RECORDS SUPPLIED:
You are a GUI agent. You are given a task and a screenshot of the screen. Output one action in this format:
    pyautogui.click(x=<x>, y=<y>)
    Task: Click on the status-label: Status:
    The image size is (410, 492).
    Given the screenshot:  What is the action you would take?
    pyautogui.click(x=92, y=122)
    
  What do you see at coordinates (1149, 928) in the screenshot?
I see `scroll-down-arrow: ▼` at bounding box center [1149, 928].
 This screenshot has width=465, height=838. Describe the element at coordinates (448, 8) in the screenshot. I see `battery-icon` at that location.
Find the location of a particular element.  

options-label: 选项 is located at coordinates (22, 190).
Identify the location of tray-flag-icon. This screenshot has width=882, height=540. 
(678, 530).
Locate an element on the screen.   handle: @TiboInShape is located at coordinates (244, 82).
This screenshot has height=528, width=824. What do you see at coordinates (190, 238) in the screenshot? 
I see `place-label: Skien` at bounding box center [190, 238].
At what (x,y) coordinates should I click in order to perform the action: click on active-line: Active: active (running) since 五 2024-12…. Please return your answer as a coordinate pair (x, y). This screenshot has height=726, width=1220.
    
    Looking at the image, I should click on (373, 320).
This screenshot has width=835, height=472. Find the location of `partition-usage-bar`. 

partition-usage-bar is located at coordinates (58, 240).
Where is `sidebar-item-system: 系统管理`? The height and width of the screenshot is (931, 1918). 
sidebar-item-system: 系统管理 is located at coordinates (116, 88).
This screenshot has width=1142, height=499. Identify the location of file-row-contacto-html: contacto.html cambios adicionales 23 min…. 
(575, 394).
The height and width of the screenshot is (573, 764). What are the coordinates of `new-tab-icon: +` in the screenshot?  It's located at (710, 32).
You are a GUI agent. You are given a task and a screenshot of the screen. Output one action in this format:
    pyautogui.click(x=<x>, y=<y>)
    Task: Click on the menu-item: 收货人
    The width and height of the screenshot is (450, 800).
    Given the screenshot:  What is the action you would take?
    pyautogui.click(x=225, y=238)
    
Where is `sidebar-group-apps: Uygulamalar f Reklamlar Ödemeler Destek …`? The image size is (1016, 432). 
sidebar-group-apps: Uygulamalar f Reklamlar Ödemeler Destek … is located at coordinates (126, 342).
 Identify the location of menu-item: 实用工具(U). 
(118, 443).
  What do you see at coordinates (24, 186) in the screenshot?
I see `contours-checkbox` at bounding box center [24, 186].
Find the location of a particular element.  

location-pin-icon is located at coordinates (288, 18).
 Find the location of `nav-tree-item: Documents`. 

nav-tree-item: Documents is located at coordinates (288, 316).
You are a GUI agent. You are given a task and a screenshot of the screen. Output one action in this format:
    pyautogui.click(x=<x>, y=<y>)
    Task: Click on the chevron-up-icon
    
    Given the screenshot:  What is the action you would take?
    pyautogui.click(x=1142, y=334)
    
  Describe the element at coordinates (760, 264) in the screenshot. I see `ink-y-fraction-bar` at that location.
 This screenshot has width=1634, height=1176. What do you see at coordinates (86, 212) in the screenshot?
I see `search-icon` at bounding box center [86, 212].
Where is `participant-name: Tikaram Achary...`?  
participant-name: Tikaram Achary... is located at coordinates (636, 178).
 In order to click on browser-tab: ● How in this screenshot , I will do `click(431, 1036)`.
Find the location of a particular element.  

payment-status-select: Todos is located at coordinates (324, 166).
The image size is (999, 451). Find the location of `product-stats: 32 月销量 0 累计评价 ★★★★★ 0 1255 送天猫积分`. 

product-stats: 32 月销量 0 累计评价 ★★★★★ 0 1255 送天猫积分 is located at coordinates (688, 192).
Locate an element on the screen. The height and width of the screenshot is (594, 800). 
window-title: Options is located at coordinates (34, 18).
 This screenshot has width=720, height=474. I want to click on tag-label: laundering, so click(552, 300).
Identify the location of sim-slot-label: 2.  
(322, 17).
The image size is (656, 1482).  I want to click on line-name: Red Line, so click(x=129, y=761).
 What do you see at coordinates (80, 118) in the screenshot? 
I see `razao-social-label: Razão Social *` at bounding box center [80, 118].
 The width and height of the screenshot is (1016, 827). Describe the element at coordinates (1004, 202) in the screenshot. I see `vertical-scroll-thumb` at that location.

AIM OF THE EXERCISE:
Replace every occurrence of "GUI agent" with "interface agent" throughout the lines above, and give all of the lines again with nothing else altered.

TASK SOLUTION:
You are a interface agent. You are given a task and a screenshot of the screen. Output one action in this format:
    pyautogui.click(x=<x>, y=<y>)
    Task: Click on the status-label: Status:
    The image size is (410, 492).
    Given the screenshot:  What is the action you would take?
    pyautogui.click(x=92, y=122)
    
  What do you see at coordinates (1149, 928) in the screenshot?
I see `scroll-down-arrow: ▼` at bounding box center [1149, 928].
 This screenshot has width=465, height=838. Describe the element at coordinates (448, 8) in the screenshot. I see `battery-icon` at that location.
Find the location of a particular element.  

options-label: 选项 is located at coordinates (22, 190).
Identify the location of tray-flag-icon. This screenshot has width=882, height=540. 
(678, 530).
Locate an element on the screen.   handle: @TiboInShape is located at coordinates (244, 82).
This screenshot has height=528, width=824. What do you see at coordinates (190, 238) in the screenshot? 
I see `place-label: Skien` at bounding box center [190, 238].
At what (x,y) coordinates should I click in order to perform the action: click on active-line: Active: active (running) since 五 2024-12…. Please return your answer as a coordinate pair (x, y). This screenshot has height=726, width=1220.
    
    Looking at the image, I should click on (373, 320).
This screenshot has width=835, height=472. Find the location of `partition-usage-bar`. 

partition-usage-bar is located at coordinates (58, 240).
Where is `sidebar-item-system: 系统管理`? The height and width of the screenshot is (931, 1918). 
sidebar-item-system: 系统管理 is located at coordinates (116, 88).
This screenshot has width=1142, height=499. Identify the location of file-row-contacto-html: contacto.html cambios adicionales 23 min…. 
(575, 394).
The height and width of the screenshot is (573, 764). What are the coordinates of `new-tab-icon: +` in the screenshot?  It's located at (710, 32).
You are a interface agent. You are given a task and a screenshot of the screen. Output one action in this format:
    pyautogui.click(x=<x>, y=<y>)
    Task: Click on the menu-item: 收货人
    The width and height of the screenshot is (450, 800).
    Given the screenshot:  What is the action you would take?
    pyautogui.click(x=225, y=238)
    
Where is `sidebar-group-apps: Uygulamalar f Reklamlar Ödemeler Destek …`? The image size is (1016, 432). 
sidebar-group-apps: Uygulamalar f Reklamlar Ödemeler Destek … is located at coordinates (126, 342).
 Identify the location of menu-item: 实用工具(U). 
(118, 443).
  What do you see at coordinates (24, 186) in the screenshot?
I see `contours-checkbox` at bounding box center [24, 186].
Find the location of a particular element.  

location-pin-icon is located at coordinates (288, 18).
 Find the location of `nav-tree-item: Documents`. 

nav-tree-item: Documents is located at coordinates (288, 316).
You are a interface agent. You are given a task and a screenshot of the screen. Output one action in this format:
    pyautogui.click(x=<x>, y=<y>)
    Task: Click on the chevron-up-icon
    
    Given the screenshot:  What is the action you would take?
    pyautogui.click(x=1142, y=334)
    
  Describe the element at coordinates (760, 264) in the screenshot. I see `ink-y-fraction-bar` at that location.
 This screenshot has width=1634, height=1176. What do you see at coordinates (86, 212) in the screenshot?
I see `search-icon` at bounding box center [86, 212].
Where is `participant-name: Tikaram Achary...`?  
participant-name: Tikaram Achary... is located at coordinates (636, 178).
 In order to click on browser-tab: ● How in this screenshot , I will do `click(431, 1036)`.
Find the location of a particular element.  

payment-status-select: Todos is located at coordinates (324, 166).
The image size is (999, 451). Find the location of `product-stats: 32 月销量 0 累计评价 ★★★★★ 0 1255 送天猫积分`. 

product-stats: 32 月销量 0 累计评价 ★★★★★ 0 1255 送天猫积分 is located at coordinates (688, 192).
Locate an element on the screen. The height and width of the screenshot is (594, 800). 
window-title: Options is located at coordinates (34, 18).
 This screenshot has width=720, height=474. I want to click on tag-label: laundering, so click(552, 300).
Identify the location of sim-slot-label: 2.  
(322, 17).
The image size is (656, 1482).  I want to click on line-name: Red Line, so click(x=129, y=761).
 What do you see at coordinates (80, 118) in the screenshot? 
I see `razao-social-label: Razão Social *` at bounding box center [80, 118].
 The width and height of the screenshot is (1016, 827). Describe the element at coordinates (1004, 202) in the screenshot. I see `vertical-scroll-thumb` at that location.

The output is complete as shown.